| Problem details |
Go through the material under this sentence. Return every line holding "computer".
──────
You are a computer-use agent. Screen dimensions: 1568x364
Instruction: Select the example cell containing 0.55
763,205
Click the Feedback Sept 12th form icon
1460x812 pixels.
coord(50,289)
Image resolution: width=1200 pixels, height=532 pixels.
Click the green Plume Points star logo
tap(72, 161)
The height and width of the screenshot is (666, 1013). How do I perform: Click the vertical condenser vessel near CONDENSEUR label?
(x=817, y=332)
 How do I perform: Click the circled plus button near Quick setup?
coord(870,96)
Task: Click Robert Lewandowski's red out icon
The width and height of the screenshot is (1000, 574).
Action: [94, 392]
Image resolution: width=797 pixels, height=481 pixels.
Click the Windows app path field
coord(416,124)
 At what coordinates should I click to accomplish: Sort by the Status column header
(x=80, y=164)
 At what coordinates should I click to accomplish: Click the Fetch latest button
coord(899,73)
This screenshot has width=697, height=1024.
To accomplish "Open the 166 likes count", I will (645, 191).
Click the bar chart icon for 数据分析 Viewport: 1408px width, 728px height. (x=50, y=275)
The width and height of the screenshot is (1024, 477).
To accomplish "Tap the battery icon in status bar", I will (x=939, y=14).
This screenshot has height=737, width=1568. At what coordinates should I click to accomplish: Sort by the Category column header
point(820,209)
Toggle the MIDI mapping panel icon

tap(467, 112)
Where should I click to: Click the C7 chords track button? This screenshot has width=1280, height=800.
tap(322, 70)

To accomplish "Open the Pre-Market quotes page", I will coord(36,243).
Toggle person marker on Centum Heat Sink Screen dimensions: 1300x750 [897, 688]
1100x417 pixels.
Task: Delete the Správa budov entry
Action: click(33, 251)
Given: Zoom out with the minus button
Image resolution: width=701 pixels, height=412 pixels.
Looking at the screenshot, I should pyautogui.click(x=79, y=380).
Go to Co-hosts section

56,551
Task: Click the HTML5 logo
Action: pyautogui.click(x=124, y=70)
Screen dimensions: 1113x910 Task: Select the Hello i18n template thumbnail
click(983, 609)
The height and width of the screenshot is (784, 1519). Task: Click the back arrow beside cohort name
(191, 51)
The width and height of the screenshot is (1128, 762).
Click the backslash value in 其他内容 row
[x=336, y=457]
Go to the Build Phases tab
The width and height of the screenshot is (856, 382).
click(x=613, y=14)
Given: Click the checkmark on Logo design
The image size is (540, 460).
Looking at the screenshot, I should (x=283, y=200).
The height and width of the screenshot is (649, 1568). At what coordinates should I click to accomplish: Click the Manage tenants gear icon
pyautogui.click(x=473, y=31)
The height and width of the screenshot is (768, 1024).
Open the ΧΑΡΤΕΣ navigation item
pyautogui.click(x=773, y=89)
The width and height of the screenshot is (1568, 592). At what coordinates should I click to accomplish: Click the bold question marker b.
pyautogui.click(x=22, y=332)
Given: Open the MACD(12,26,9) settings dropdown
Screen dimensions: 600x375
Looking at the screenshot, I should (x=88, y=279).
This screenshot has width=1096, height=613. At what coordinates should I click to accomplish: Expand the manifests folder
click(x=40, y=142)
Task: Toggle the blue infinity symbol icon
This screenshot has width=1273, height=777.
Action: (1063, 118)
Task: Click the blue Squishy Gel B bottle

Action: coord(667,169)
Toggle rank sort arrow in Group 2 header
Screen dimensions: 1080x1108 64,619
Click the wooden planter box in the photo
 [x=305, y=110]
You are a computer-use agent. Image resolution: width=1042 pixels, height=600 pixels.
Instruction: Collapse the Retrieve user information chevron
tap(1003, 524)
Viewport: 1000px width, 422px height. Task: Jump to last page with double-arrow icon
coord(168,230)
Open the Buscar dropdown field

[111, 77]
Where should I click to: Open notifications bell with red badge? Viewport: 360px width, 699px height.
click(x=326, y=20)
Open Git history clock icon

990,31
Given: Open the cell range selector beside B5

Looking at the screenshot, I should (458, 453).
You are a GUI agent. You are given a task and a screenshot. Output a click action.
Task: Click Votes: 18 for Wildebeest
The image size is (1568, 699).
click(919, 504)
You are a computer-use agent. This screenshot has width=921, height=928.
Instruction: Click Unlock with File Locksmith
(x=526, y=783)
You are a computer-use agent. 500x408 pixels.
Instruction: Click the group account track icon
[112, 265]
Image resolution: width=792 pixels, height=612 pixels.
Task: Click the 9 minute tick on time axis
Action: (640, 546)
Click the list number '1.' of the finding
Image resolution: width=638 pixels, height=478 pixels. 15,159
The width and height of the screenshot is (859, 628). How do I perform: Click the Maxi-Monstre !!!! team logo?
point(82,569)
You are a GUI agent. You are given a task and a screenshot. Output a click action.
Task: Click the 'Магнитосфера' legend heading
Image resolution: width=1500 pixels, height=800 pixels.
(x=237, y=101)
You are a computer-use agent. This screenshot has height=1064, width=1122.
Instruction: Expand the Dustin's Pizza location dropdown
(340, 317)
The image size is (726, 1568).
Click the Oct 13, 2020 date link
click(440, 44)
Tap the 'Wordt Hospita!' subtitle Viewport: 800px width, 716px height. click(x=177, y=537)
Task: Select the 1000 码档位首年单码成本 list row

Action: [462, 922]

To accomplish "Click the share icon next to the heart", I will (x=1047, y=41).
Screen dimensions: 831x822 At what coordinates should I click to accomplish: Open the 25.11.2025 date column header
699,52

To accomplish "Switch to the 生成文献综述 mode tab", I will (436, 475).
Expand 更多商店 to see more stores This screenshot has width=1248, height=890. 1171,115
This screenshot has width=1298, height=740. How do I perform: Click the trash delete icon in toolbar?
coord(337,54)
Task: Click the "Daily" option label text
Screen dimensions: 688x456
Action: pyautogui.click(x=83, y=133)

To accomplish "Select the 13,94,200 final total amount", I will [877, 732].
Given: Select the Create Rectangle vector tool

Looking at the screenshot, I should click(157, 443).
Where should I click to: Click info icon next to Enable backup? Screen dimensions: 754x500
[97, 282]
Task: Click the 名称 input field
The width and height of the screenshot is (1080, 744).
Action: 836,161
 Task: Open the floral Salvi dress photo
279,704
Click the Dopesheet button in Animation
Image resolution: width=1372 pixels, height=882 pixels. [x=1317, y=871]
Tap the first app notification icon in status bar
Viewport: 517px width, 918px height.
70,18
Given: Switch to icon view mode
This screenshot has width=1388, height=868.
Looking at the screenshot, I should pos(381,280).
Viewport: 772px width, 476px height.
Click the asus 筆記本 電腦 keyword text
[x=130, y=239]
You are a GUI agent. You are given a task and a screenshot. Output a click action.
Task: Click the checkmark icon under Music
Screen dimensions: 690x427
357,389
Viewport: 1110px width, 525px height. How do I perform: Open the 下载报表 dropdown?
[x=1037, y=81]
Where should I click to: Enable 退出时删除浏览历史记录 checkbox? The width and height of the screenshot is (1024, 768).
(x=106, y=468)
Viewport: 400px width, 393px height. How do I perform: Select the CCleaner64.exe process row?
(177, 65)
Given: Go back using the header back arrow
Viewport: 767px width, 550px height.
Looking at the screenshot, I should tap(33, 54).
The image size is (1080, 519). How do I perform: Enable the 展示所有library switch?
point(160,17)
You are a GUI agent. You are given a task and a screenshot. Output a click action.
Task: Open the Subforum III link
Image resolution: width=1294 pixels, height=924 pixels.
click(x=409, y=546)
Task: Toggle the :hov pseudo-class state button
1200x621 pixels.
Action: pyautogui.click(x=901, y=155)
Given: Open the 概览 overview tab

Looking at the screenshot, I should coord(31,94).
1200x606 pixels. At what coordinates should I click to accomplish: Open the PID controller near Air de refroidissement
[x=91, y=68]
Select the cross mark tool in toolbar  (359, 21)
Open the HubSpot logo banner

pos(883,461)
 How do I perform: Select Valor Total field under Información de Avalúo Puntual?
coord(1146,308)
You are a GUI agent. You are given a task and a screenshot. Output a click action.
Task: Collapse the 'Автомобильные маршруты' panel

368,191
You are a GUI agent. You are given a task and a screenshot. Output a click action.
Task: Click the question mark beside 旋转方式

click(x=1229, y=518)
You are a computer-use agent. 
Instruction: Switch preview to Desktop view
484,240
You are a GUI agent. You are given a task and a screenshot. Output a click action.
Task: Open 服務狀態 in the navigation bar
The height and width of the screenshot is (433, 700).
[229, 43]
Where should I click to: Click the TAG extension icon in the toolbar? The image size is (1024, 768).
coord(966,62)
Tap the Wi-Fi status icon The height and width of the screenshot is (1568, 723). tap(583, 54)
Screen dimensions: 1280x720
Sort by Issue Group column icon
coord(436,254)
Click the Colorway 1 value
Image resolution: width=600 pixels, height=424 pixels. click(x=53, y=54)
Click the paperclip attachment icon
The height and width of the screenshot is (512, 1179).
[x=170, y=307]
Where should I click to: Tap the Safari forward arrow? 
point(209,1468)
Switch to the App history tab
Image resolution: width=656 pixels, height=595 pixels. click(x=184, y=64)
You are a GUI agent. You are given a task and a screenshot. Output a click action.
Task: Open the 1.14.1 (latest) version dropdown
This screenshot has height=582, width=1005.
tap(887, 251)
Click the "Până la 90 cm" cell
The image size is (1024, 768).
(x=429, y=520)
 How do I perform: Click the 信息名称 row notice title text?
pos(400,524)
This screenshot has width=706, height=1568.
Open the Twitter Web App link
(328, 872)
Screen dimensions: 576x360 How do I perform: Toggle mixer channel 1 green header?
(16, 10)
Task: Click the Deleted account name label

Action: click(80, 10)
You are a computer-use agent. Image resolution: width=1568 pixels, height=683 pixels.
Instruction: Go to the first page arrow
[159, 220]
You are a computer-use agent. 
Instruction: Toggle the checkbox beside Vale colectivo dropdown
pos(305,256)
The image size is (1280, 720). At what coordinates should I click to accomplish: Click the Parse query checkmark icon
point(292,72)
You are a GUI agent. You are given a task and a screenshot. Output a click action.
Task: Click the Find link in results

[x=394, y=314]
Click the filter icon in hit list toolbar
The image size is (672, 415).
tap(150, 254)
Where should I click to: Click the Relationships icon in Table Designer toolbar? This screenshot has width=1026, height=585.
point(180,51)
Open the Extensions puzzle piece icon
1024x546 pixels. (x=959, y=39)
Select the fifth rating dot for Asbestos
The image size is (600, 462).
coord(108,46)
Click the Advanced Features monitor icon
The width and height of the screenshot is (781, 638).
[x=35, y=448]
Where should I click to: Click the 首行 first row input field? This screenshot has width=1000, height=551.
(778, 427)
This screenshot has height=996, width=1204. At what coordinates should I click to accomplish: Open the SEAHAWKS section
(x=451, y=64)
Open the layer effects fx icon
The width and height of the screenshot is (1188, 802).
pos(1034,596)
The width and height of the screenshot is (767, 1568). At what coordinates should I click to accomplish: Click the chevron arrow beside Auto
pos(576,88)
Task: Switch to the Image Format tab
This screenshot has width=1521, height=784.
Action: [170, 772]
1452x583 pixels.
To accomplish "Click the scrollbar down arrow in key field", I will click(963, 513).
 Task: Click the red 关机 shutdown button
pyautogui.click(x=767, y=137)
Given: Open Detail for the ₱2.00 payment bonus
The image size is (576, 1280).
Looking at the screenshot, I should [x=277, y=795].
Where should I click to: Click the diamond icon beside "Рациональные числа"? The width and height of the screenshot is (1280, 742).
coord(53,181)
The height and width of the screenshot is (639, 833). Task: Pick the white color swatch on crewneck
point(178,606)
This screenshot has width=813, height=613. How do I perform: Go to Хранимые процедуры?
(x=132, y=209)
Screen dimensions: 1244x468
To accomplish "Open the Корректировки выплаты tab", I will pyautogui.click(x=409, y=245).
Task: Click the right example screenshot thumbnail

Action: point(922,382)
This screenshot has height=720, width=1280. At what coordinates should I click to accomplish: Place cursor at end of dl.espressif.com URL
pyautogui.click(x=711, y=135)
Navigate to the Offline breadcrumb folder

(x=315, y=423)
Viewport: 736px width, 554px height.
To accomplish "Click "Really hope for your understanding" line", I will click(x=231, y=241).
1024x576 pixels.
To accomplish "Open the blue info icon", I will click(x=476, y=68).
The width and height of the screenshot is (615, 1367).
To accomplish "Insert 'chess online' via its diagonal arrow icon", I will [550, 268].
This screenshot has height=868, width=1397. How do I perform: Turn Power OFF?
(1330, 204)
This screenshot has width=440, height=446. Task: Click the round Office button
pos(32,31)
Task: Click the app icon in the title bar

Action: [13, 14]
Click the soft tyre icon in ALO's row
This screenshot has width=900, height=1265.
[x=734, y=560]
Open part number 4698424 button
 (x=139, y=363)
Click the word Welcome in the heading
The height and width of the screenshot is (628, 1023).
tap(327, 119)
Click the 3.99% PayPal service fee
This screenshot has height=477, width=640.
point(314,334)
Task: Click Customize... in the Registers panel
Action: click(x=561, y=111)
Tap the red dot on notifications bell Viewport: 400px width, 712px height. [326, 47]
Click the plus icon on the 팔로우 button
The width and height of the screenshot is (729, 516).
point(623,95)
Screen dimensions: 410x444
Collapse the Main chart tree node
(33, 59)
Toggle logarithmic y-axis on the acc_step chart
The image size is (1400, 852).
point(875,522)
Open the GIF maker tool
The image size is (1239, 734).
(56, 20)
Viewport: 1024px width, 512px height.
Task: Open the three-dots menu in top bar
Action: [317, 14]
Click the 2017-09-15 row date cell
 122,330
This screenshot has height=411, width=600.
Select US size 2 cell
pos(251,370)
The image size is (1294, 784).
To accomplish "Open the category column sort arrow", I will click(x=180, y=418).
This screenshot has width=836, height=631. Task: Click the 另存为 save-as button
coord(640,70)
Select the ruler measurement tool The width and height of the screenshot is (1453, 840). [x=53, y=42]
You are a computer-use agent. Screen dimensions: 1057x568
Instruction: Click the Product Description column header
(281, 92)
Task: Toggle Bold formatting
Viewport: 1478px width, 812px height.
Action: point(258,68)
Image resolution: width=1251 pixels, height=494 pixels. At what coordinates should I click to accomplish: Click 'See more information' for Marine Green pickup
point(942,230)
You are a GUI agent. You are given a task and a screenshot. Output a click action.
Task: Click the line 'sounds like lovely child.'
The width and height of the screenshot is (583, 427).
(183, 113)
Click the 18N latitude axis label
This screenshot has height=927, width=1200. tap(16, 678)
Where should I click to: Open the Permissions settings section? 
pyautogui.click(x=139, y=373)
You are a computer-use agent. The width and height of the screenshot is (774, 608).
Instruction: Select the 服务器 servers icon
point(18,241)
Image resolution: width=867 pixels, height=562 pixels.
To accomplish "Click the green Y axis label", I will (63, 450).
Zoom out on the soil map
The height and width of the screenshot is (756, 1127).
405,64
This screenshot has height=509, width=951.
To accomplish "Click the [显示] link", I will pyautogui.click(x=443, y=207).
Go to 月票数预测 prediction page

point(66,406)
──────
| Answer area |
You are a computer-use agent. Screen dimensions: 1568x364
You are a computer-use agent. Image resolution: width=1042 pixels, height=600 pixels.
You are a computer-use agent. This screenshot has width=921, height=928.
You are a computer-use agent. 500x408 pixels.
You are a computer-use agent. This screenshot has height=1064, width=1122.
You are a computer-use agent. 
You are a computer-use agent. Image resolution: width=1568 pixels, height=683 pixels.
You are a computer-use agent. 
You are a computer-use agent. Screen dimensions: 1057x568
You are a computer-use agent. The width and height of the screenshot is (774, 608).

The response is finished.